Thanks bro, still yet to smoke it, when my friend gets back from getting the blunt I'll give this bad boy a try.
$270 for zip, but it gets cheaper when I buy in bulk so I paid $500.


----------



## Trippy Mayne (Apr 8, 2013)

That's Baltimore's prices for you.


----------



## benton OG (Apr 8, 2013)

OG kush runs 520 a zip in SC...wtf?


----------



## Medical420MI (Apr 8, 2013)

Trippy Mayne said:


> View attachment 2607228
> 
> View attachment 2607230
> View attachment 2607231
> View attachment 2607229


That looks like some killer dank. That 10 gram nug is a nice top. Hope there isn't a big stem in it. lol


----------



## Trippy Mayne (Apr 8, 2013)

benton OG said:


> OG kush runs 520 a zip in SC...wtf?


Damn that's expensive lol. Maybe you should take a trip up to Maryland sometime. They have a whole bunch of killer strains for dead cheap. Got a syced 8th of outdoor GDP 2 weeks ago for $45. That sound too ridiculous. I would most likely never pay that much for anything haha.


----------



## Trippy Mayne (Apr 8, 2013)

Medical420MI said:


> That looks like some killer dank. That 10 gram nug is a nice top. Hope there isn't a big stem in it. lol


Lmao right, I actually don't even want to smoke this baby it looks too damn good. I'm thinking about selling that particular nug, I just can't fade smoking it haha.


----------



## Trippy Mayne (Apr 8, 2013)

I'm incredibly high right now, this is some of the best tasting bud I ever smoked.
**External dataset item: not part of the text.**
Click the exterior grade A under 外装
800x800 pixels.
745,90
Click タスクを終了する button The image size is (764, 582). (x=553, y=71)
Me and my boy STUPID high off a 2 gram blunt, I can't stop laughing. Watching Always Sunny In Philadelphia right now lls


----------



## KushClouds420 (Apr 8, 2013)

Trippy Mayne said:


> Lmao right, I actually don't even want to smoke this baby it looks too damn good. I'm thinking about selling that particular nug, I just can't fade smoking it haha.
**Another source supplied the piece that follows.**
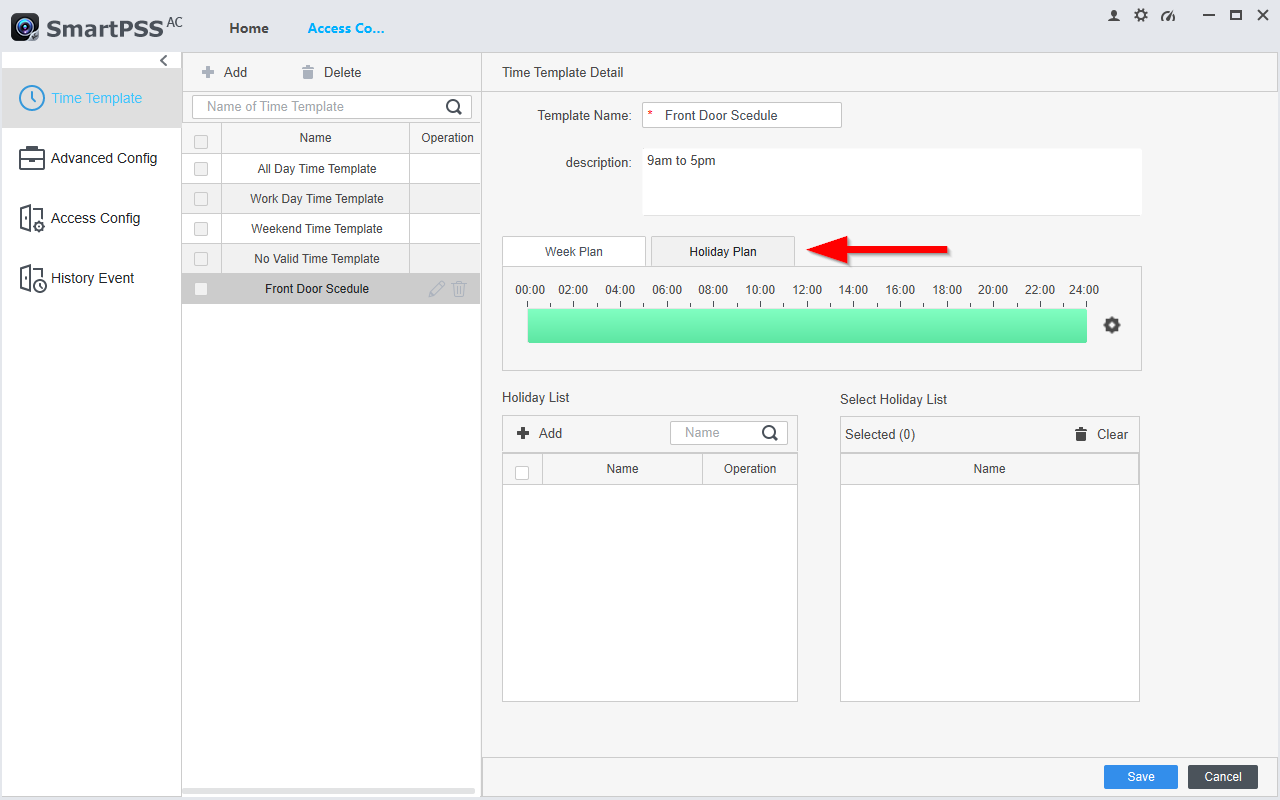Search templates with the magnifier icon
Screen dimensions: 1280x800
click(454, 107)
I'd give you a good $150 for it. Considering the shit im smoking now, no doubt. Bud looks good. It must be sketchy as shit up there in Baltimore huh.


----------



## benton OG (Apr 8, 2013)

I have only bought a qtr of kush and it cost 140. Everyone here seems to be getting a major hook up or knows the grower.


----------



## ChiefAlot (Apr 8, 2013)

read ur post glad u came through on the mk , looks good


----------



## ginnithead (Apr 9, 2013)

how about you stick some in the post over here to good oul ireland and let me have a taste ha ha


----------